## GIVEN TEXT
That is why the problem is not “run more experiments.” The problem is keeping the lifecycle legible while all of those dimensions are moving at once.

The two human gates

I do not want Helix to remove humans from the loop.

I want it to automate everything around the two places where human judgment is irreducible.

1. Ground truth

Helix should ingest production traces, deduplicate them, cluster them, and draft candidate labels.

But those labels should not become dataset truth on their own.

A human still approves, edits, or rejects them before they enter the dataset.

2. Promotion

Helix should evaluate candidates and surface trade-offs across the dimensions it can measure: accuracy, latency, cost, and so on.

But it should not decide what ships.

A human still approves promotion, because shipping depends on constraints that may not live inside the optimization loop at all. Maybe the best candidate relies on a provider with annoying rate limits. Maybe it is too slow at p95. Maybe legal or procurement constraints rule it out. Maybe the business wants the cheaper model right now.

So the boundary is simple:

Helix helps determine what performs best on measured dimensions.
Humans decide what counts as ground truth.
Humans decide what is worth deploying.

Everything between those gates should be automated, tracked, and comparable.

What breaks today

Without a managed loop, a few failure modes show up immediately.

Lineage gets lost. Six months later, nobody remembers which dataset version, metric implementation, split definition, optimizer config, and source code snapshot produced the program that was shipped.

Comparisons stay shallow. You can compare aggregate scores, but the useful questions are deeper. Which examples changed? Did the prompt change materially? Did the dataset version change? Was the metric identical?

Production feedback goes unused. The most valuable data is often sitting in traces from real users, but there is no disciplined path from interesting trace to reviewed example to fresh evaluation.

Team concurrency gets dangerous. One person is changing the metric, another is adding examples, another is compiling candidates, and suddenly nobody is comparing apples to apples.

The shape of Helix

The way I think about Helix is simple.

It is a system that keeps the loop closed:

version the dataset and split definitions
snapshot the program code and metric code used by every experiment
store the full compilation configuration
keep per-example evaluation results, not just aggregate scores
track what is currently deployed
pull in production traces and queue them for human review
stage promotion candidates with enough context for a human decision

The interface I want is also simple.

The primary interface is an AI agent, because the mechanical work is tedious:

Run ingredient-analyzer with GEPA on gemini-flash, compare it against what is deployed, and prepare a recommendation if the trade-offs are good.

The agent should handle the mechanics. It should generate the config, run the compile, evaluate the result, compare it against other candidates, and present the outcome for review.

But it should stop at the two human gates.

The dashboard matters too, but mostly as a shared surface for inspection and review: browsing experiments, drilling into per-example diffs, reviewing traces, and approving promotions.

## DATA SUPPLIED
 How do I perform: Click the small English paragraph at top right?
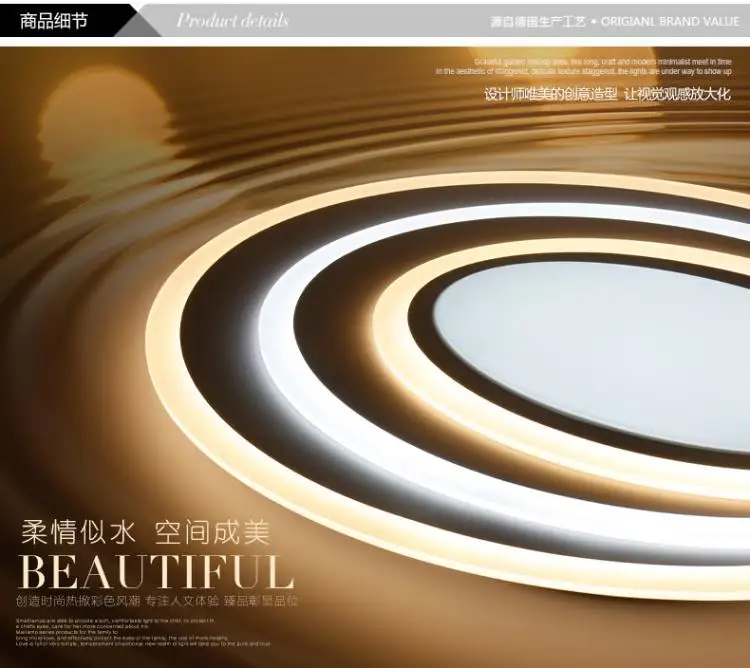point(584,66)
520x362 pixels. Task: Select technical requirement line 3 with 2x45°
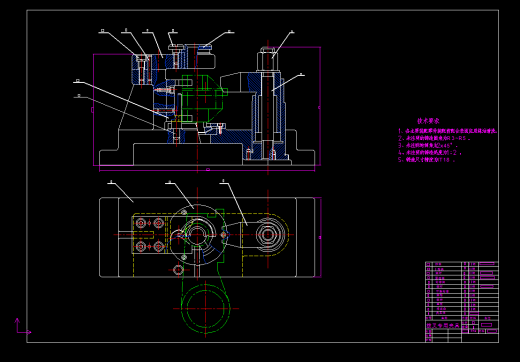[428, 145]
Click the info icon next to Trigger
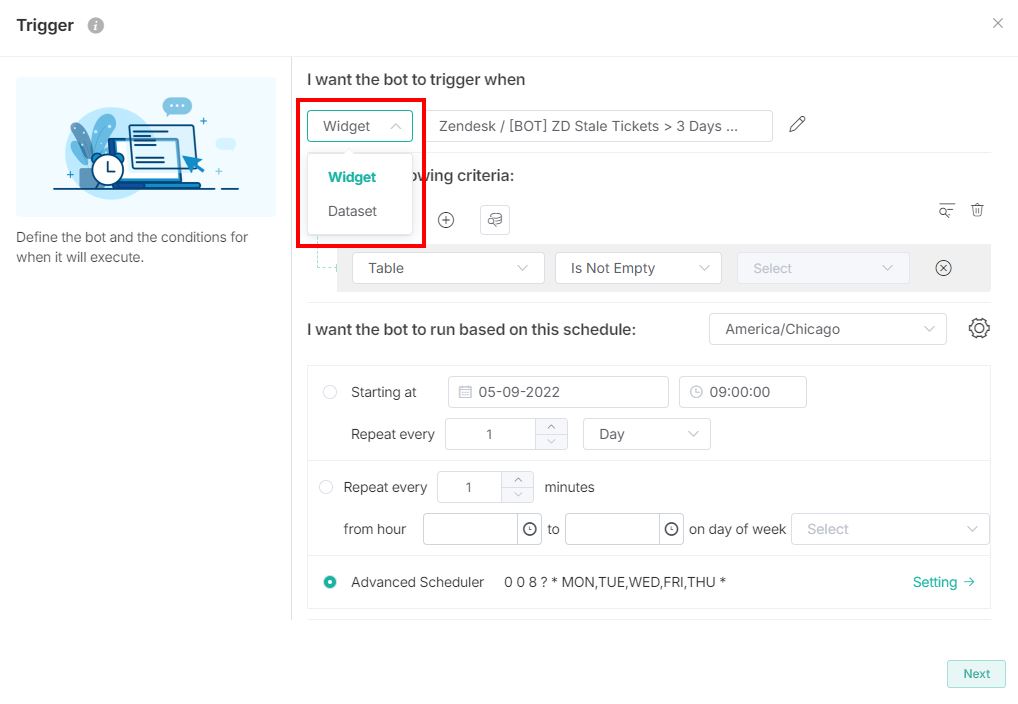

## WORK TASK
In the text on Helix, repeat the stretch from "But those labels" through "cost, and so on." word for word. The rows are not needed for anything here.

## ANSWER SECTION
But those labels should not become dataset truth on their own.

A human still approves, edits, or rejects them before they enter the dataset.

2. Promotion

Helix should evaluate candidates and surface trade-offs across the dimensions it can measure: accuracy, latency, cost, and so on.